El empresario, además, contó que la planta "se encuentra en Garín, partido de Escobar" y que allí "con el polo biotecnológico más importante de Latinoamérica donde trabajan 1800 personas, 600 de ellas científicos" ya comienzan a trabajar con la producción de la vacuna.
"Vamos a producir la vacuna a riesgo. La aprobación para sí o para no va a estar en diciembre o enero y nosotros vamos a empezar a producir la vacuna ahora", reveló. "Y si no se aprueba, se tendrá que destruir", aseguró.
Sigman, además, contó que se producirán "un mínimo de 150 millones de dosis y un máximo de 250 millones" para toda Latinoamérica, "con excepción de Brasil, que tiene otro convenio". También confirmó que "la financiación de esto proviene de la Fundación Slim, el laboratorio Liomont" y de su laboratorio.
Por su parte, afirmó que "Latinoamérica va a tener la vacuna en el mismo momento que USA y Europa" a diferencia de lo que sucedió con la de la Gripe A cuando "los países en desarrollo recibían los productos más tarde". Esa fue una de las condiciones que se pusieron en la mesa cuando entabló diálogo con la familia Slim, aseguró.
Además, Sigman, quien también es psiquiatra, subrayó que su laboratorio detendrá todas las otras producciones que tiene para poder enfocarse en la vacuna del coronavirus: "Como este es un virus vivo, no puede producirse a la par con otros productos.
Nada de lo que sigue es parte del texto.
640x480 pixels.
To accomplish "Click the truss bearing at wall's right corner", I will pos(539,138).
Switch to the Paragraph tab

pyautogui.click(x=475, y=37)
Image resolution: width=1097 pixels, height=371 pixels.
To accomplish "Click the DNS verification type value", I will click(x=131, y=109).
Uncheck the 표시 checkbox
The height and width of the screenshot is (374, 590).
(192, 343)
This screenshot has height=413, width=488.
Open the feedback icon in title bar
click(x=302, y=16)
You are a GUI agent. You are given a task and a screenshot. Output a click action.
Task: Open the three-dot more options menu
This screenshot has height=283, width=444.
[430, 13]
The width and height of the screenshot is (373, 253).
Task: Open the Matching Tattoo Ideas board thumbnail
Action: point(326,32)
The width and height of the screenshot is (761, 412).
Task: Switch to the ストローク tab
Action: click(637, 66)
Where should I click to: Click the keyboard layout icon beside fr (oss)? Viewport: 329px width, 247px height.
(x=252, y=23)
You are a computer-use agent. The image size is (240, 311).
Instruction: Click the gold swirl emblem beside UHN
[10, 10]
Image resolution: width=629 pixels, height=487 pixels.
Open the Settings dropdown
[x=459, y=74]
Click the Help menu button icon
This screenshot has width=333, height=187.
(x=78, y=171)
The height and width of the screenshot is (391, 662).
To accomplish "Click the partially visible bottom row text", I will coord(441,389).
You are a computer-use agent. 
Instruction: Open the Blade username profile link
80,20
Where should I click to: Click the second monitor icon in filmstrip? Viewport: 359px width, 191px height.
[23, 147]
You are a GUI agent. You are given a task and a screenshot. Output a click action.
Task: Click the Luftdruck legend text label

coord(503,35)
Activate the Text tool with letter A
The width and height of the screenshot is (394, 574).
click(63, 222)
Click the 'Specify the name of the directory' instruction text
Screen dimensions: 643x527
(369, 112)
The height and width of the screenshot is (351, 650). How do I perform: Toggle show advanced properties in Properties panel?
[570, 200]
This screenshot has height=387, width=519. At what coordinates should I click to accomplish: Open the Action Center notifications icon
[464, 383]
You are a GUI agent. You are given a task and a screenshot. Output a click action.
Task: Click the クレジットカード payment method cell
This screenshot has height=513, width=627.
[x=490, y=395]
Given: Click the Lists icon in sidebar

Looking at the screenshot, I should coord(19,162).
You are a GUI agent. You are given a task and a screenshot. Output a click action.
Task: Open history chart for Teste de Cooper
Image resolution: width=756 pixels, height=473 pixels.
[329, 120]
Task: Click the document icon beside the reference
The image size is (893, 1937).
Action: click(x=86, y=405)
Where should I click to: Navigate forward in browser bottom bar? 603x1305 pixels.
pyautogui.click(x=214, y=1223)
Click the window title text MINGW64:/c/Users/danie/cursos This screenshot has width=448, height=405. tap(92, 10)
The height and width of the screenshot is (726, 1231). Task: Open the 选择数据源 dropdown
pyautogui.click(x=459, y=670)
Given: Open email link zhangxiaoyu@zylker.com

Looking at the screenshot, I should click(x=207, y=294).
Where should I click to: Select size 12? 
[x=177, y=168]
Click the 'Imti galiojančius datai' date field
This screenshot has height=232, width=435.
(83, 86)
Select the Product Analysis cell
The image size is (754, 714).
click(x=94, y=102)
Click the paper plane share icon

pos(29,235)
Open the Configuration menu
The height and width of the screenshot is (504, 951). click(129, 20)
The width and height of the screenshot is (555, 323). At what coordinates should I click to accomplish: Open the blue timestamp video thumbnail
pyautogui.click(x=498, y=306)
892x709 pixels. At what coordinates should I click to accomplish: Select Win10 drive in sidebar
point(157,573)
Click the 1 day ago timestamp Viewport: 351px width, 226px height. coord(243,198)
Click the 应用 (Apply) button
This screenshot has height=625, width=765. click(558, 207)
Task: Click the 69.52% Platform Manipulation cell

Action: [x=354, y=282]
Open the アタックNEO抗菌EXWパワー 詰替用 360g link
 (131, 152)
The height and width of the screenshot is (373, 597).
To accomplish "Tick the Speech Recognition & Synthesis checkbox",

Vamos a hacer solo la vacuna para contribuir a que esté lista en el caso de que se apruebe".
Otra cuestión que se puso en relieve en la entrevista del empresario con el periodista Marcelo Longobardi fue la de los efectos adversos que puede llegar a tener la vacuna. Al respecto, Sigman aseguró que "prácticamente están descartados" luego de que se hicieran estudios de seguridad con 1.100 personas.
"Es una tecnología muy moderna. Tengo mucha ilusión de que sea efectiva. Hay muchos modelos vacunales, este es uno de ellos y puede ser uno de los más promisorios", agregó.
Y amplió: "También está la vacuna del virus inactivado, que puede ser muy interesante. Yo tengo gran entusiasmo y gran confianza. A medida que he ido conociendo el proceso y hablando con los técnicos, estoy muy optimista. Hay muchas chances de que el estudio clínico salga bien y sea la primera vacuna aprobada en el mundo".
Por último, se refirió al suero equino hiperinmune con el que también están trabajando y dijo que "es un recurso que nos genera mucha ilusión y los trabajos clínicos ya empezaron en la Argentina".
"La investigación fue publicada en todo el mundo y nos han llamado de todos lados. Vamos a tener tres elementos: las medidas sanitarias, los tratamientos y la vacuna", concluyó.